If Googlebot - in its possibly-new incarnation - does what we used to call a deep-crawl, I suspect you will see it fetch the new URLs, not the old ones. Or it will fetch both, and then merge the listings to use the new URLs.
I am still watching the signs (and WebmasterWorld posts) that deepbot and freshbot have merged, with no personal conclusions, yet.
I sure hope Google-things settle down soon...
I tried to clean up some URL confusion with 301s and we just disappeared. We had most links going to www, then when one link appeared without www, we started disappearing in places, so I decided to try to fix it. I fixed it alright.
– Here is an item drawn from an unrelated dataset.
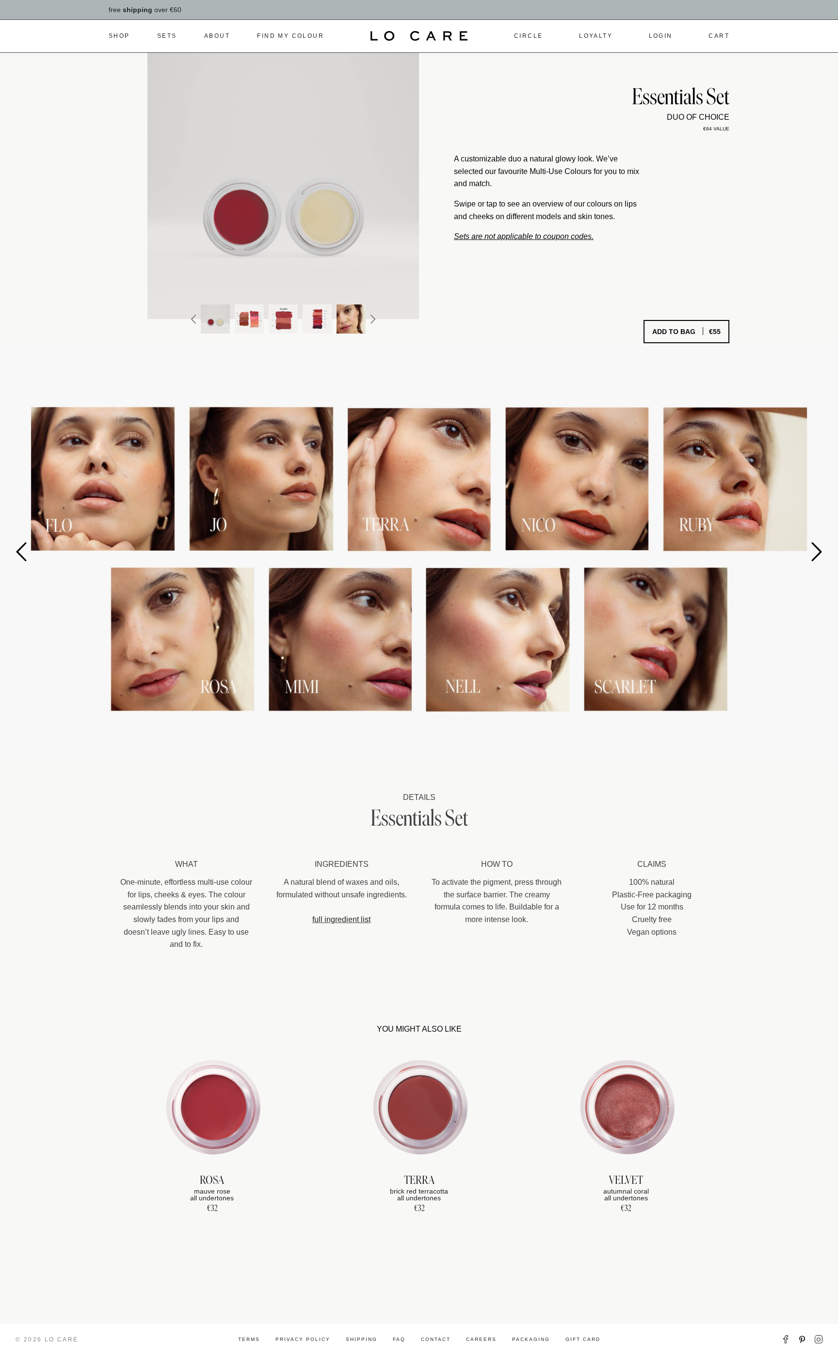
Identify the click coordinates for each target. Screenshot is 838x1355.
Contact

Anyway, I'm just hoping it will take care of itself after some time. I doubt they'd just start ignoring a valid HTTP response.
>The 'bot can always put the URL on a list and come back to check it later.<
From my experience with DeepFreshBot I tend to disagree.
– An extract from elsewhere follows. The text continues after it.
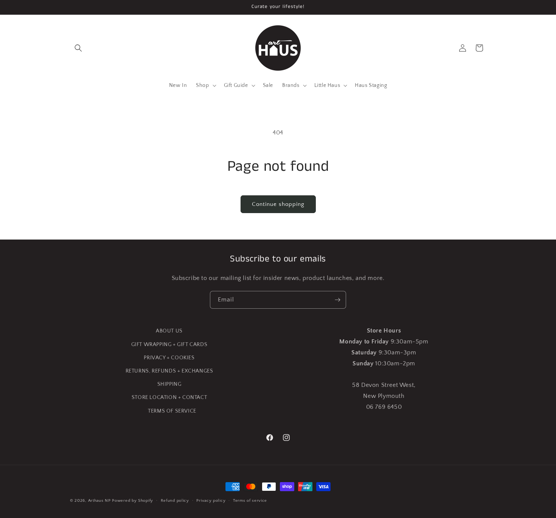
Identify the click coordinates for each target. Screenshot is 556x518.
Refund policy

DeepFreshBot currently does not fetch the URL given in 'Location:' of a 301 redirect header. It simply deletes the previously listed page. It even deletes URLs without a try to fetch them, after it recognized that a server is redirected to another. It seems that's checked by fetching both versions of robots.txt and index page (www and non-www) a few times simultaneously.
If a complete site, where most or all pages were indexed (by DeepBot) under domain.com, gets redirected from domain.com to www.domain.com, all domain.com URLs will disappear and DeepFreshBot does not fetch the pages from www.domain.com. Since the old bot disappeared, I've seen this strange behaviour on a couple of servers. May be it puts the target adress on a list, but unfortunately it's not the crawl schedule :(
Pages on the redirect target get only crawled and indexed when good links point to them, but Googlebot does not follow internal links on this pages. Submissions don't help, the www.domain.com-URLs of dumped interior pages (previously ranked PR3 - PR4) submitted 6 weeks ago weren't fetched yet.
I'm not sure whether that's a bug or just a delay. Probably it's a not yet ready feature.